Cuando Ibrahim se trasladó a Inglaterra para
grabar el tema esperaba encontrarse con gente de su edad o por lo
menos a una banda convencional. Su asombro fue mayúsculo cuando
vio ante sus ojos a Dan The Automator Nakamura; el líder de la agrupación
Blur, Damon Albarn; Miho Hatori, del grupo Cibo Matto, y los miembros
del Tom Tom Club: Tina Weymouth y Chris Frantz.
“Trabajamos a partir de un demo, que contenía
la música. Allá hicieron la letra y grabamos Latin Simone, y quedé
encantado cómo unen distintos géneros”.
Futuro cercano
Ibrahim Ferrer es el primer cantante de su
familia, aunque abundan en su clan gente que canta y baila que es
un contento.
Está casado, tiene 7 hijos, 13 nietos y 5
bisnietos. “Casi todos le dan a la música, pero ninguno en el plano
profesional. Salvo uno que vive en Buenos Aires”.

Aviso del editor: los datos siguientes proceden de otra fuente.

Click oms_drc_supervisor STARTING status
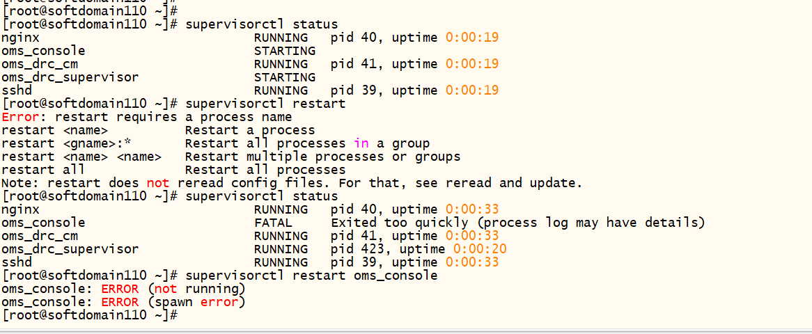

Preguntado sobre sus planes futuros, confirmó
que estrenará su segundo disco en solitario en octubre venidero.
Adelantó que ya están casi todas las canciones
listas, y prometió mucho son, guagancó, trova y boleros. “Más o
menos seguirá la línea de mi primer disco”.
Para celebrar este trabajo ya tiene planificada,
para el 2003, una gira que incluirá las principales ciudades desde
Estados Unidos, Europa y América del Sur.
Es por eso que Ibrahim Ferrer ya casi no
para el pie en casa, las obligaciones son muchas y no quiere perder
ningún minuto de tiempo. Sale tan a menudo que los aeropuertos se
han convertido en su segundo hogar, un lugar intermedio entre Cuba
y el mundo. El más reciente periplo ocurrió hace unos días, cuando
estuvo en México dando una serie de presentaciones.